START Exercise inputs

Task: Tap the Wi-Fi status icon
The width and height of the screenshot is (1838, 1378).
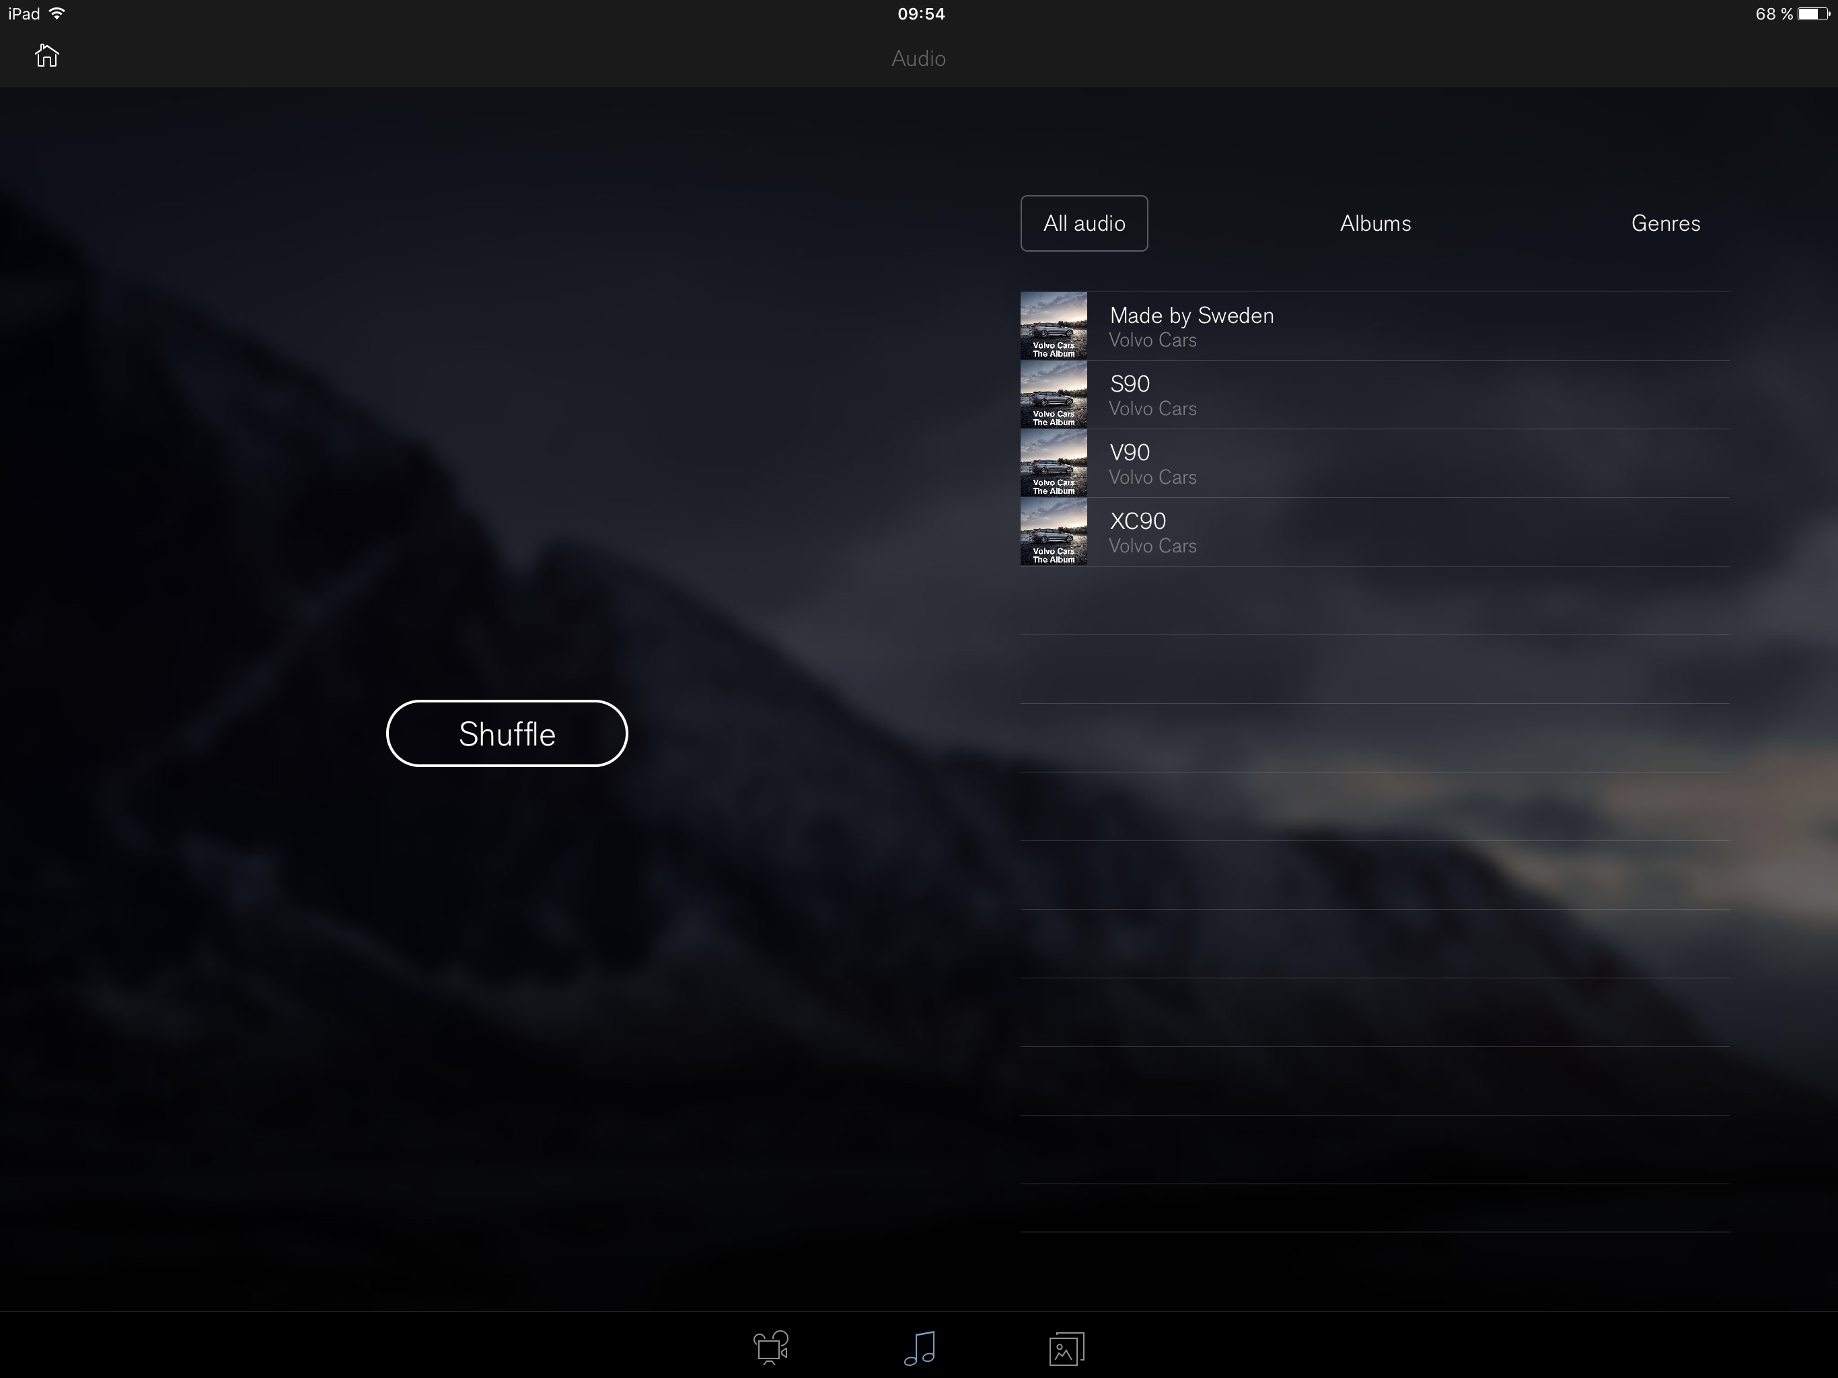Action: 57,13
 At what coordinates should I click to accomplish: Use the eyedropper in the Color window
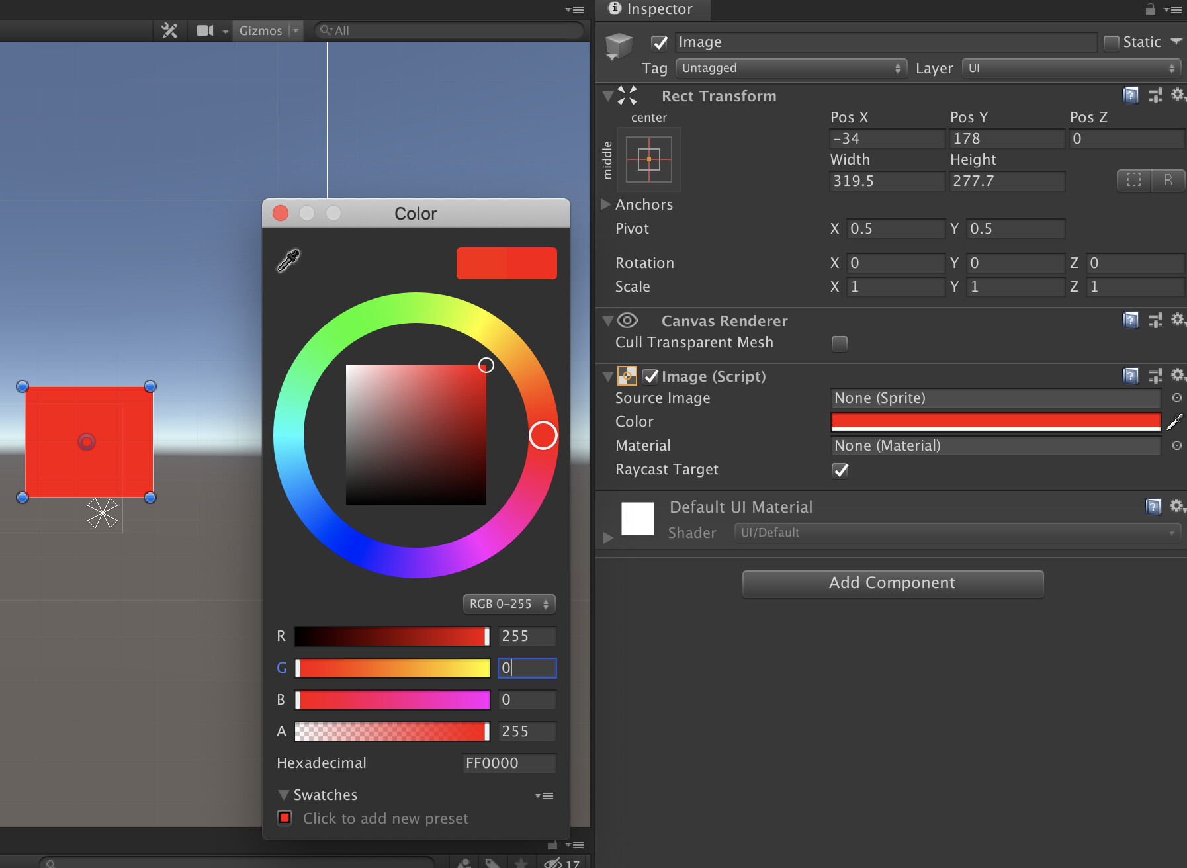[x=288, y=260]
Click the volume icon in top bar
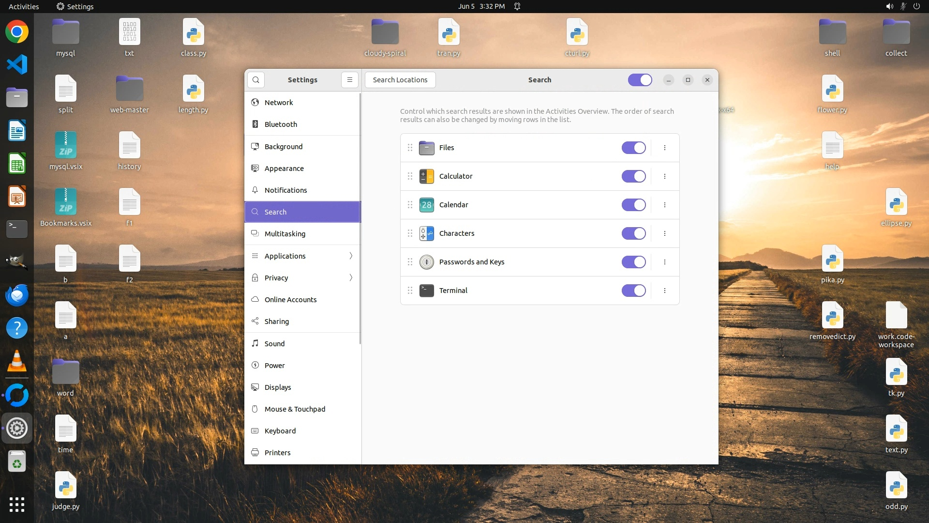This screenshot has height=523, width=929. 889,6
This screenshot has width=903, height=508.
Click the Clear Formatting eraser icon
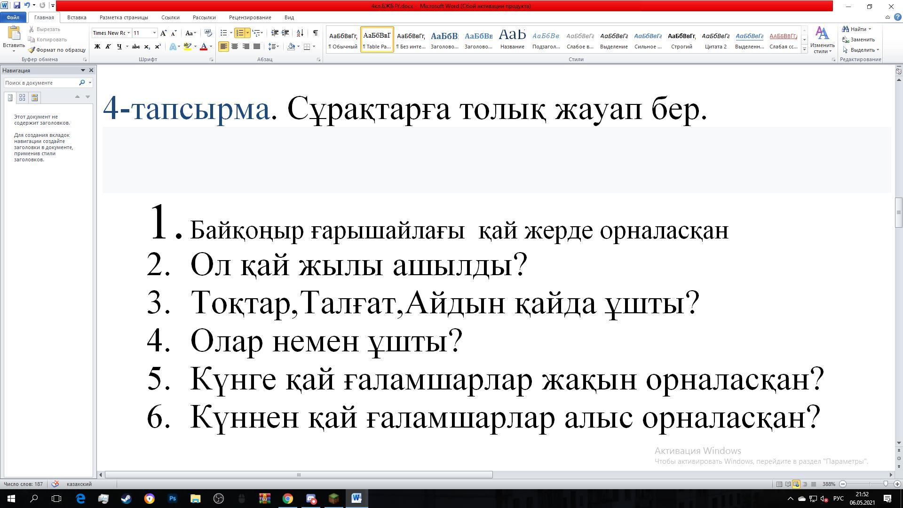[x=208, y=33]
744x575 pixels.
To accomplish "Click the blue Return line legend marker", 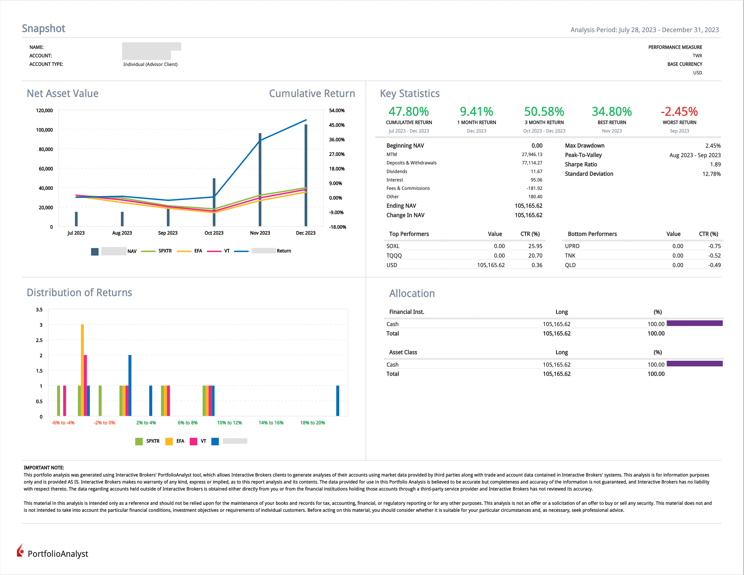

END Exercise inputs

Requirement: For this exercise, set down exactly the lines that run from the line holding "744x575 pixels." to the last line of the records above; include both end lines and omit pictures.

Answer space:
744x575 pixels.
To accomplish "Click the blue Return line legend marker", 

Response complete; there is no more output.